AU

Post-gay or Ex-gay: Shut up about it?

 
Carl Laferton | 5 Mar 2013

Is it offensive to say that you’re ex-gay or post-gay?

That’s the question the High Court is deciding this week, after Transport for London took bus adverts down from their buses last spring, which stated; “Not gay! Ex-gay, post-gay and proud. Get over it”. Those ads had gone up in response to Stonewall’s adverts which had stated: “Some people are gay. Get over it.”

The court was told that the second advert, paid for by Core Issues and Anglican Mainstream, was: “a slap in the face, gay rejection … [and was] interpreted by many as homophobic”.

The first thing to say

If you’re reading this and you’re in (or would like to be in) a gay relationship, we’re really glad you’re here. Often, God’s view of homosexuality, as He lays out in His word, the Bible, gets lost amidst the claims and recriminations from the various different “sides” on this issue. And, far more important than whether a bus advert does or doesn’t go back on the sides of buses is what God does and doesn’t say about people who are gay.

God loves you.
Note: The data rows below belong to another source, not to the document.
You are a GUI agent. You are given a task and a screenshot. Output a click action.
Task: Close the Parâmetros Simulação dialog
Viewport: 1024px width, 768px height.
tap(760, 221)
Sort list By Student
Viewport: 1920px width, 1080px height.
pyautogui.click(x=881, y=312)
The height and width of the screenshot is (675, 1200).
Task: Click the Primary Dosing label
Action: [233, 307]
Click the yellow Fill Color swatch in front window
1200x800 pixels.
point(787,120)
Enough to make you, enough to tell you the best way to live, enough to die for you so that you can enjoy full life, with Him, eternally. He loves you more than any other love you’ll ever find.

God also hates it when any of us choose to stand in His shoes, guess the right way to live, and then tell Him He’s wrong. He knows what’s best for us and His world—so He stands against things like greed, gossiping, adultery, stealing, worship of work, and sex outside marriage between a man and a woman.

And yet He loves us—straight and gay—enough to send His Son to earth to bear the punishment we all deserve for standing in God’s shoes—and to send His Spirit into anyone who asks, to help us live His way, so that we can know the freedom of living as the people He designed us to be—partially now, and fully eternally.

God does not want less for you; He wants far, far more.

Those bus ads

So the best thing that Christians can do when cases such as this come up; when the media runs one of its favourite stories of “unreasonable Christians get negative/bigoted about gay people”; is to repeat what God says. He loves—He hates—He loves.

The second best thing, perhaps, is to mention the underlying assumptions which don’t get questioned. In this case, it’s noticeable that:

  • TfL felt it was positive and anti-bullying to have adverts telling people to “get over” the fact that some people are gay. But Christians completely accept that some people experience the desire to have homosexual sex. What we question is whether it’s right to follow that desire. Clearly, some desires shouldn’t be followed, and some should. The Bible says this is one that shouldn’t.
  • TfL felt it was negative and “a slap in the face” to say that some people once identified themselves as “gay”, and now don’t. That’s something that some gay campaigners struggle to accept; they would say that those people are now simply repressed. But why is it more negative to say “I was gay, now I’m not, get over it” than “I wasn’t openly gay, now I am, get over it”? Neither is more confrontational than the other.
  • People felt that these ads were “homophobic” (the media haven’t reported who those “people” were). Homophobia is the hatred of gay people on the basis that they are gay. That is very, very different from loving gay people but disagreeing with the way they choose to live their lives. Currently, anyone disagreeing with the choice is immediately labeled “homophobic”. In this case, it was considered homophobic simply to state some facts and then add three words at the end that had been used in a previous advert.

At the moment, there is no proper conversation about this issue—and the fault lies on both sides. Christians need to respond patiently, calmly and lovingly, by repeating the gospel message before saying anything else; and by pointing out the unquestioned, underlying assumptions which skew the debate in one direction, and which shut down open, free, tolerant discussion.

Carl Laferton

Carl is Editorial Director at The Good Book Company and is a member of Grace Church Worcester Park, London. He is the best-selling author of The Garden, the Curtain and the Cross and God's Big Promises Bible Storybook, and also serves as series editor of the God's Word for You series. Before joining TGBC, he worked as a journalist and then as a teacher, and pastored a congregation in Hull. Carl is married to Lizzie, and they have two children. He studied history at Oxford University.